In this post I’ll explain the technical details behind the new version, which is currently hosted at beta.elibom.com.
Architecture
The following diagram shows the main components of the new architecture:
Modules
The application is divided in three modules, web, worker and scheduler. Web modules handle HTTP requests, worker modules execute background jobs and the scheduler module triggers scheduled text messages and periodic tasks (e.g. to generate statistics or clean data). Notice that there are no hard dependencies between them.
Web and worker modules are deployed on multiple EC2 instances (m1.small) while the scheduler module is deployed on a single [free] Heroku dyno. The reason to use Heroku -for the scheduler instance- is that, besides being free, it will monitor and restart the process if it fails.
Notice that there is only one instance of the scheduler module. There is a reason for that. We can’t have more than one instance or unexpected things will happen (e.g scheduled messages could be triggered multiple times). Besides, the scheduler module doesn’t need to scale because it does little work (albeit an important one).
So, why not having everything on Heroku? Well, it turned out that Heroku dynos were too small for our web and worker processes2. Also, we experienced some latency to other services. I don’t know exactly why, Heroku is supposed to deploy all the instances on us-east-1 but you can’t really tell.

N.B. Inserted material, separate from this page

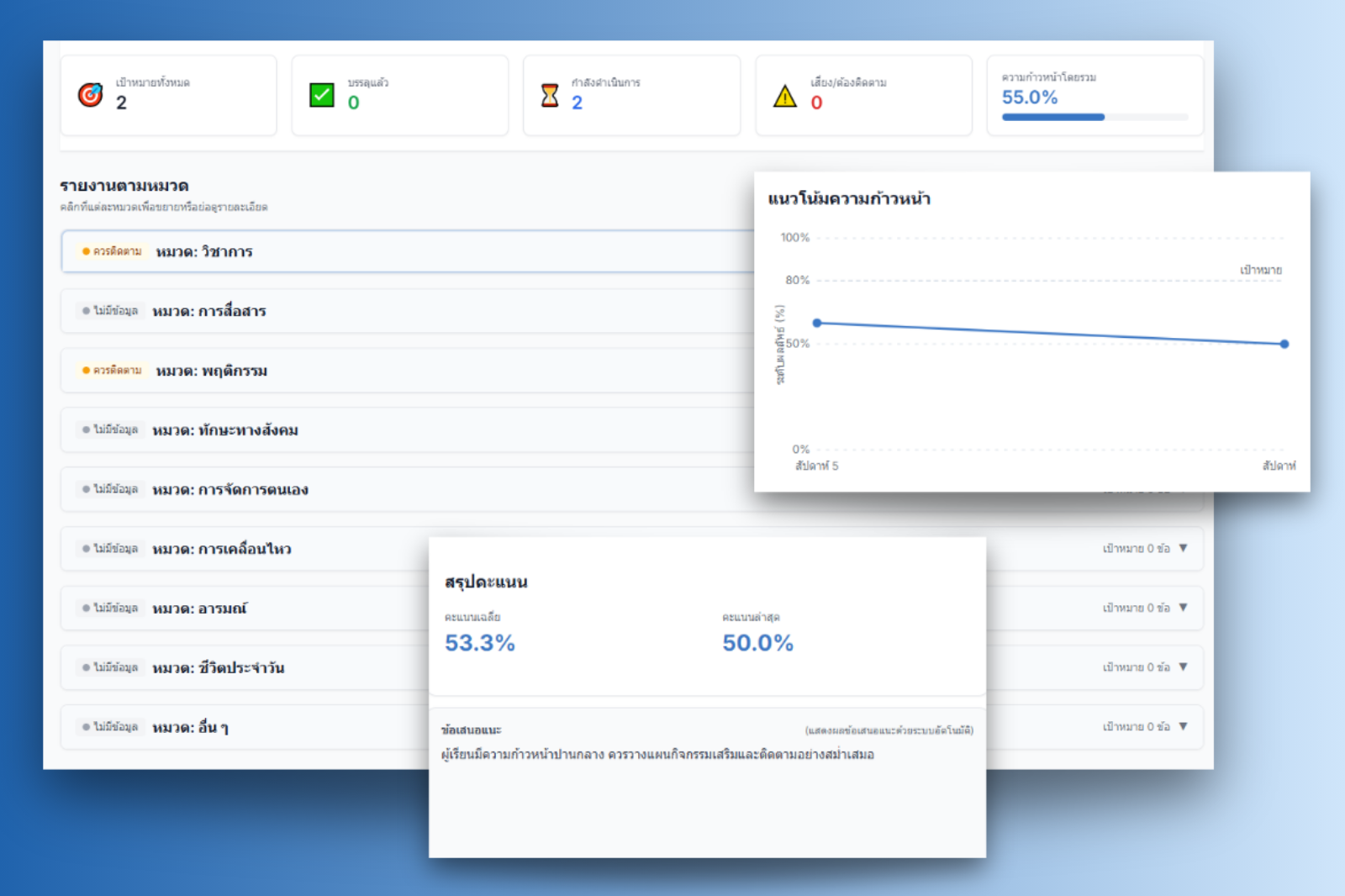
Task: Expand the ชีวิตประจำวัน category arrow
Action: point(1183,667)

Anyway, that’s still an option we are considering.
External services
An Amazon RDS for MySQL (Multi-AZ) acts as our main database. We also use MongoDB (powered by MongoLab) to store things that doesn’t quite fit the relational model. Redis (powered by OpenRedis) is used to store session information, for inter-module communication and to store volatile data.

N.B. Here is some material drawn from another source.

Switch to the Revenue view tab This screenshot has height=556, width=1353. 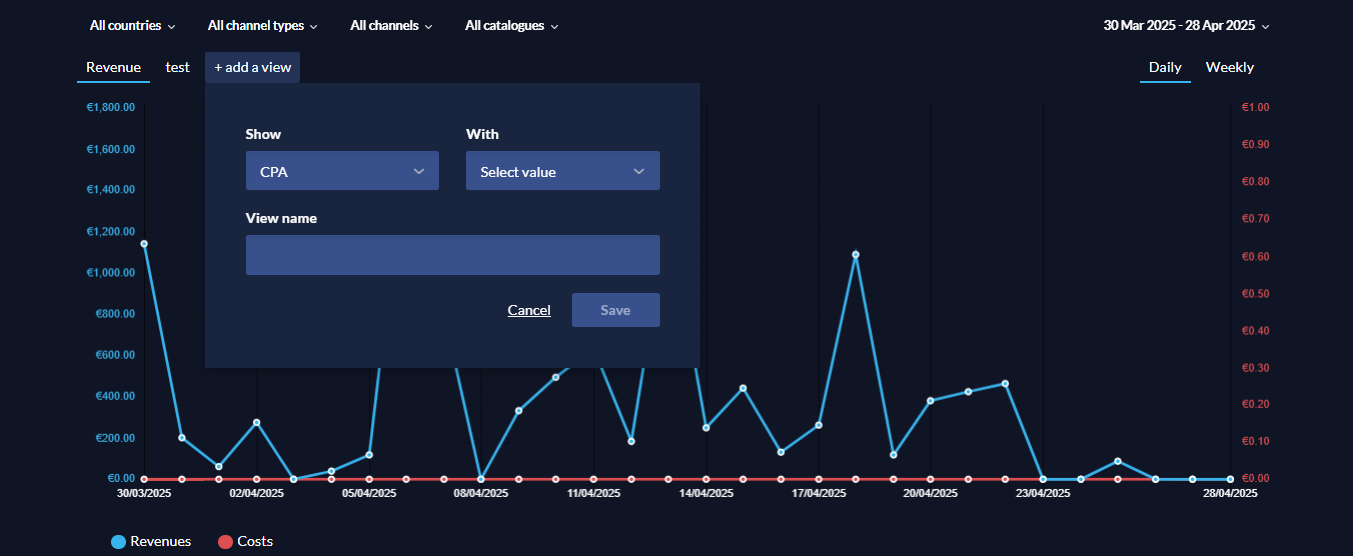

We use Amazon S3 to store files and assets.
Although not shown in the diagram, there is an external service called Mokai that we use to actually deliver text messages to mobile operators. The communication between our web application and Mokai is done through Cloud AMPQ, a messaging solution built on top of RabbitMQ.
Technologies
Front End
Our front end is built using HTML5, CSS3 and Javascript. CSS is generated using LESS. Twitter Bootstrap is used for the layout and for some visual components.
Backbone, Underscore and JQuery are the Javascript libraries we use the most. We deliberately decided not to build a one-page application so we only use a part of Backbone: the views, and occasionally models and collections.
Back End
The MVC framework we use is Jogger, which brings the best ideas of other frameworks such as Sinatra, Flask, and Express.js to the Java language. The views are generated using Freemarker, which is a templating engine for Java.

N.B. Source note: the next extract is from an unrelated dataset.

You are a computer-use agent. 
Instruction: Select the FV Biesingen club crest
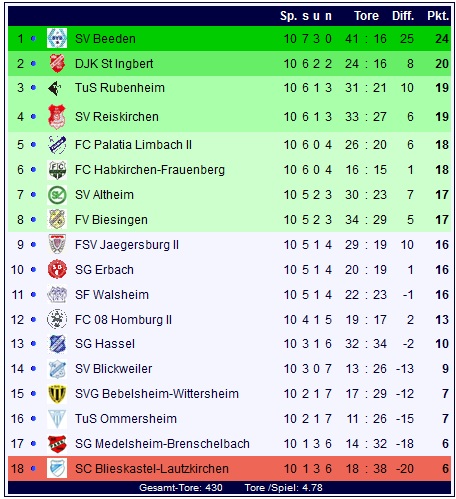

We use Hibernate as the ORM and Hazelcast as the Second Level Cache3. Spring Framework glues everything together.
To execute background jobs we use Jesque, a port of Resque to the Java language, which is a Redis-backed library for enqueuing and processing background jobs. The web and scheduler modules enqueue jobs that the worker module dequeues and executes asynchronously.
Deployment and monitoring
Our deployment process is not as automated as I would want it to be, but that’s something we are working on. We are using Cloudbees as our CI server but it doesn’t publish the artifacts after a successful push. We have to do it manually in two steps.
First, we have to create the distribution files using an instance on EC2 with a script that pulls from our Github repository, builds the Maven project and publish the artifacts to S3.
Then, to actually deploy the changes we have to launch new EC2 instances passing a User Data script that gets executed when the instance starts. The script downloads the distribution file, uncompresses it and starts the application. There are two User Data scripts: one for the web instances and the other for worker instances. Finally, we manually add the new web instances to the load balancer.
Yeah, lots of improvements to do. However, it allow us to continuously deploy with zero downtime.
Deploying to Heroku is a lot easier, we just push the code to Heroku’s git repo and we are done! Our tests showed that it does have some downtime but because we only have the scheduler module there, it’s not a real issue.
Finally, we are using New Relic to monitor our instances, which is expensive but incredibly powerful.
I hope this post has given you valuable information for your current or future projects. The idea was to give you an overview of what is possible and what technologies enable those possibilities. If you have questions or want me to expand on a specific topic just let me know, I’ll try to do my best.